**Task prompt**
Please copy the items below, swapping "Given" for "Task" everywhere it occurs and changing nothing else. Leave the pictures out of your copy.

## START Record excerpts

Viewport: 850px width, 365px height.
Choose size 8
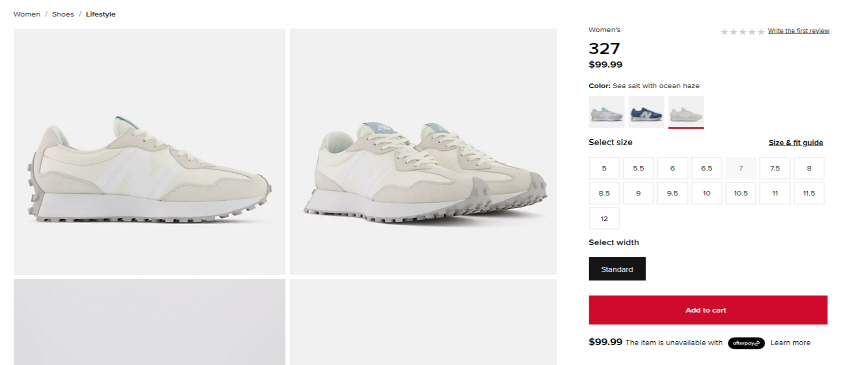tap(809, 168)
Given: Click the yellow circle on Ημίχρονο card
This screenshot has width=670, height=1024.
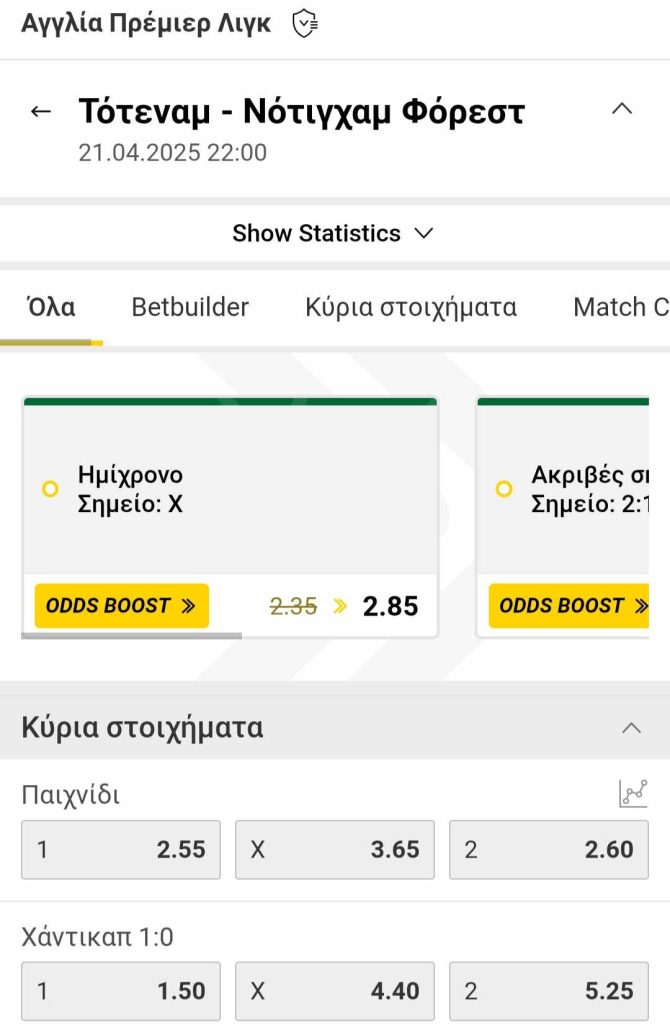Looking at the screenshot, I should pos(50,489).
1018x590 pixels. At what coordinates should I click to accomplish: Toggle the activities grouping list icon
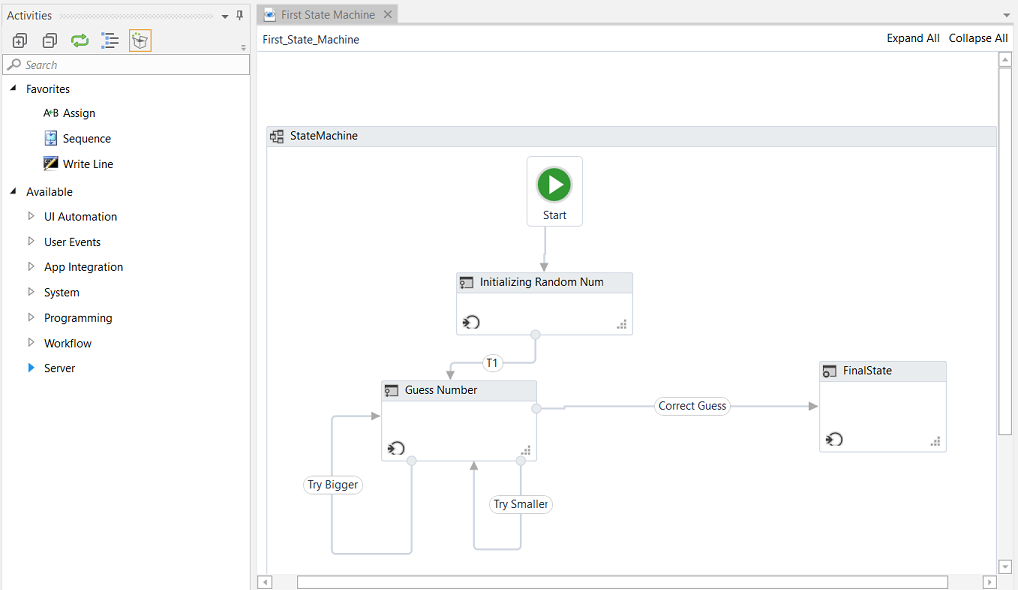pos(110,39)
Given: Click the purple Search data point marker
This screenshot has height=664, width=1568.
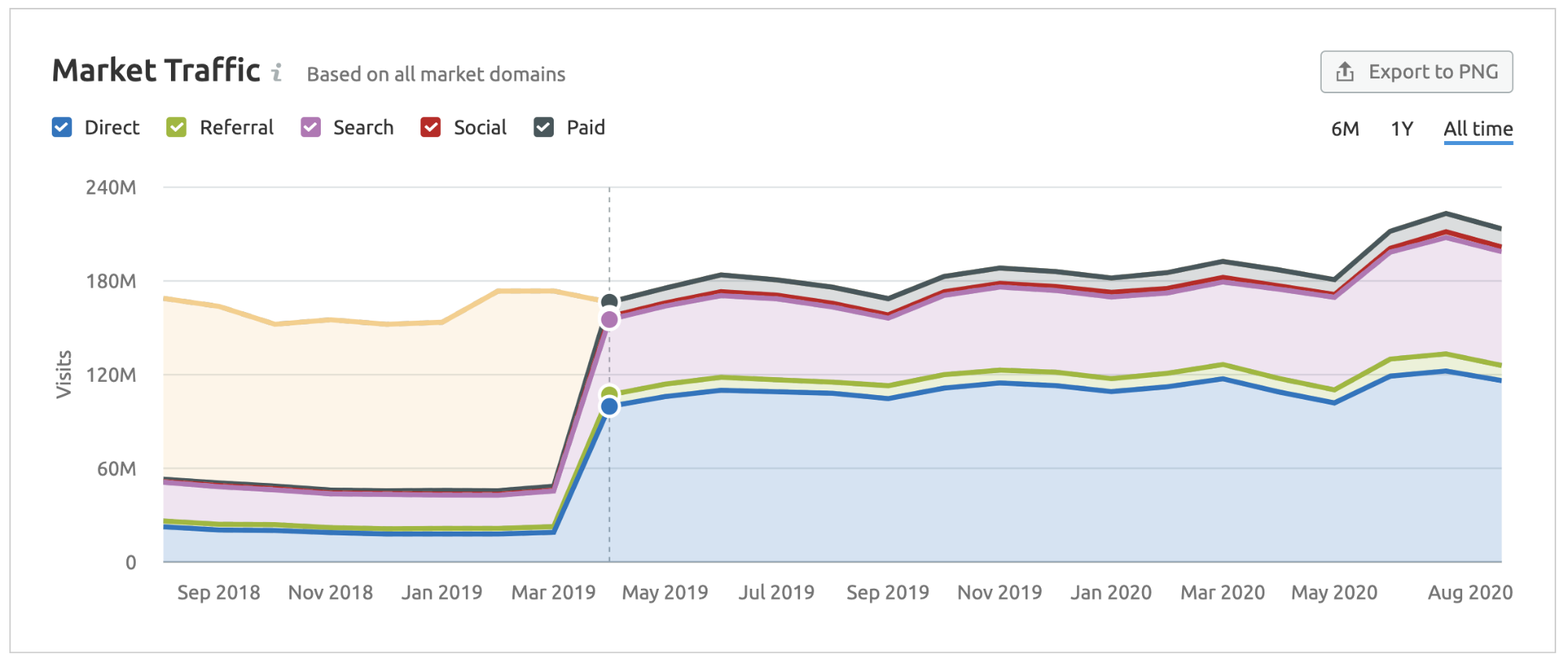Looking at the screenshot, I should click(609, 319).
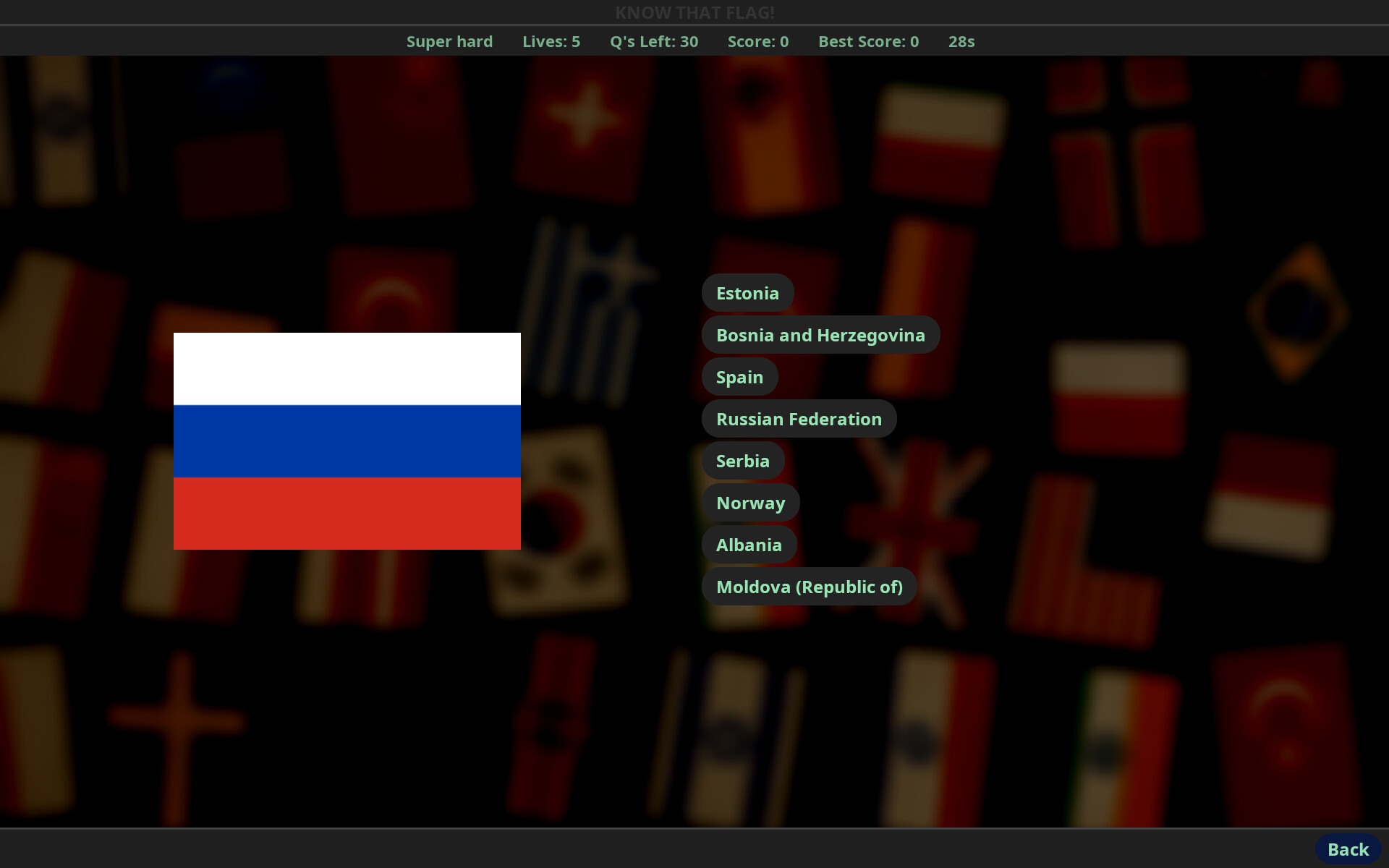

## END Record excerpts

**Finished task**
Viewport: 850px width, 365px height.
Choose size 8
tap(809, 168)
Task: Click the yellow circle on Ημίχρονο card
This screenshot has width=670, height=1024.
Looking at the screenshot, I should pos(50,489).
1018x590 pixels. At what coordinates should I click to accomplish: Toggle the activities grouping list icon
pos(110,39)
Task: Click the purple Search data point marker
This screenshot has height=664, width=1568.
Looking at the screenshot, I should click(609, 319).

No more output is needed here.